■ **Exercise brief**:
Repeat every record below exactly as written.

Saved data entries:
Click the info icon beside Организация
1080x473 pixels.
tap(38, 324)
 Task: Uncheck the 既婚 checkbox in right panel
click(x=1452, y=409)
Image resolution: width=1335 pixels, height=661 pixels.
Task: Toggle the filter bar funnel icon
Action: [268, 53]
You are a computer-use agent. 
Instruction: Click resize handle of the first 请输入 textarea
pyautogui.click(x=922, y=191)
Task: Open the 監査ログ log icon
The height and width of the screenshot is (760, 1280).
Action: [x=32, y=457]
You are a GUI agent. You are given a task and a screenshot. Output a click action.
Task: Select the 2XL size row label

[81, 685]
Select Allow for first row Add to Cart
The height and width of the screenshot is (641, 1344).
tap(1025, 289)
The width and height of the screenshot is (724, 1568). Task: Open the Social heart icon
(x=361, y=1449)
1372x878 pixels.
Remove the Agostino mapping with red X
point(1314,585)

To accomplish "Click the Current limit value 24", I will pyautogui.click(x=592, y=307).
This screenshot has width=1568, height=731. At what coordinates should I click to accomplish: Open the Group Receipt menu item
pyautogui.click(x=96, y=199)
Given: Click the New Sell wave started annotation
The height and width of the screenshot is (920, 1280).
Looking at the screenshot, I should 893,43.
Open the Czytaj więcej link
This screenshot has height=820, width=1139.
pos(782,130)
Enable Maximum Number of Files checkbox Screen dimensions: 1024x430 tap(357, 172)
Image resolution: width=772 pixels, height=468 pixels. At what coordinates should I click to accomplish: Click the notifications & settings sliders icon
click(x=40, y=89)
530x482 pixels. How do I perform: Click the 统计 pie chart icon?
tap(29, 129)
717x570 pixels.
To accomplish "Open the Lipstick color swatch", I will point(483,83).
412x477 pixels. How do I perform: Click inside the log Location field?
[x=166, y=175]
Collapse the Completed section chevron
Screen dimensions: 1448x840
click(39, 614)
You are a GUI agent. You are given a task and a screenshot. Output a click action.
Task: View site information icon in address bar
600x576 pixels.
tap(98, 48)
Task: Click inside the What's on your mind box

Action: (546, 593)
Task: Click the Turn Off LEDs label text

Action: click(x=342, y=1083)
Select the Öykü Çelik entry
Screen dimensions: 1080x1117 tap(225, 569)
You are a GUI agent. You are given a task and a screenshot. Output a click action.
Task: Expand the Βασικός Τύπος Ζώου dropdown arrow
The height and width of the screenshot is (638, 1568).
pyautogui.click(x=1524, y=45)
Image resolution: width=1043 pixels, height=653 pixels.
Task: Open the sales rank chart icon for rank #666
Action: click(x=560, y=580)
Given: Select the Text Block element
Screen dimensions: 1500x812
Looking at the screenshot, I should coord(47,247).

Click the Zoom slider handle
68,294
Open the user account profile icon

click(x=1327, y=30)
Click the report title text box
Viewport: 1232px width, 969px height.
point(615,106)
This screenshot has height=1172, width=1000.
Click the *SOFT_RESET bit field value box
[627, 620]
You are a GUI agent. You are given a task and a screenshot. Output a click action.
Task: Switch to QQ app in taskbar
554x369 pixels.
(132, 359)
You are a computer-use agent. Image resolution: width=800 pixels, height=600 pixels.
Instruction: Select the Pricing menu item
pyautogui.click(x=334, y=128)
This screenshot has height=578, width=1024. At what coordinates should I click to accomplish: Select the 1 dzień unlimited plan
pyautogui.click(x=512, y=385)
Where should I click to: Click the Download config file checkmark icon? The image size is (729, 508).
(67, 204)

■ **Task output**:
Click the info icon beside Организация
1080x473 pixels.
tap(38, 324)
 Task: Uncheck the 既婚 checkbox in right panel
click(x=1452, y=409)
Image resolution: width=1335 pixels, height=661 pixels.
Task: Toggle the filter bar funnel icon
Action: [268, 53]
You are a computer-use agent. 
Instruction: Click resize handle of the first 请输入 textarea
pyautogui.click(x=922, y=191)
Task: Open the 監査ログ log icon
The height and width of the screenshot is (760, 1280).
Action: [x=32, y=457]
You are a GUI agent. You are given a task and a screenshot. Output a click action.
Task: Select the 2XL size row label

[81, 685]
Select Allow for first row Add to Cart
The height and width of the screenshot is (641, 1344).
tap(1025, 289)
The width and height of the screenshot is (724, 1568). Task: Open the Social heart icon
(x=361, y=1449)
1372x878 pixels.
Remove the Agostino mapping with red X
point(1314,585)

To accomplish "Click the Current limit value 24", I will pyautogui.click(x=592, y=307).
This screenshot has width=1568, height=731. At what coordinates should I click to accomplish: Open the Group Receipt menu item
pyautogui.click(x=96, y=199)
Given: Click the New Sell wave started annotation
The height and width of the screenshot is (920, 1280).
Looking at the screenshot, I should 893,43.
Open the Czytaj więcej link
This screenshot has height=820, width=1139.
pos(782,130)
Enable Maximum Number of Files checkbox Screen dimensions: 1024x430 tap(357, 172)
Image resolution: width=772 pixels, height=468 pixels. At what coordinates should I click to accomplish: Click the notifications & settings sliders icon
click(x=40, y=89)
530x482 pixels. How do I perform: Click the 统计 pie chart icon?
tap(29, 129)
717x570 pixels.
To accomplish "Open the Lipstick color swatch", I will point(483,83).
412x477 pixels. How do I perform: Click inside the log Location field?
[x=166, y=175]
Collapse the Completed section chevron
Screen dimensions: 1448x840
click(39, 614)
You are a GUI agent. You are given a task and a screenshot. Output a click action.
Task: View site information icon in address bar
600x576 pixels.
tap(98, 48)
Task: Click inside the What's on your mind box

Action: (546, 593)
Task: Click the Turn Off LEDs label text

Action: click(x=342, y=1083)
Select the Öykü Çelik entry
Screen dimensions: 1080x1117 tap(225, 569)
You are a GUI agent. You are given a task and a screenshot. Output a click action.
Task: Expand the Βασικός Τύπος Ζώου dropdown arrow
The height and width of the screenshot is (638, 1568).
pyautogui.click(x=1524, y=45)
Image resolution: width=1043 pixels, height=653 pixels.
Task: Open the sales rank chart icon for rank #666
Action: click(x=560, y=580)
Given: Select the Text Block element
Screen dimensions: 1500x812
Looking at the screenshot, I should coord(47,247).

Click the Zoom slider handle
68,294
Open the user account profile icon

click(x=1327, y=30)
Click the report title text box
Viewport: 1232px width, 969px height.
point(615,106)
This screenshot has height=1172, width=1000.
Click the *SOFT_RESET bit field value box
[627, 620]
You are a GUI agent. You are given a task and a screenshot. Output a click action.
Task: Switch to QQ app in taskbar
554x369 pixels.
(132, 359)
You are a computer-use agent. Image resolution: width=800 pixels, height=600 pixels.
Instruction: Select the Pricing menu item
pyautogui.click(x=334, y=128)
This screenshot has height=578, width=1024. At what coordinates should I click to accomplish: Select the 1 dzień unlimited plan
pyautogui.click(x=512, y=385)
Where should I click to: Click the Download config file checkmark icon? The image size is (729, 508).
(67, 204)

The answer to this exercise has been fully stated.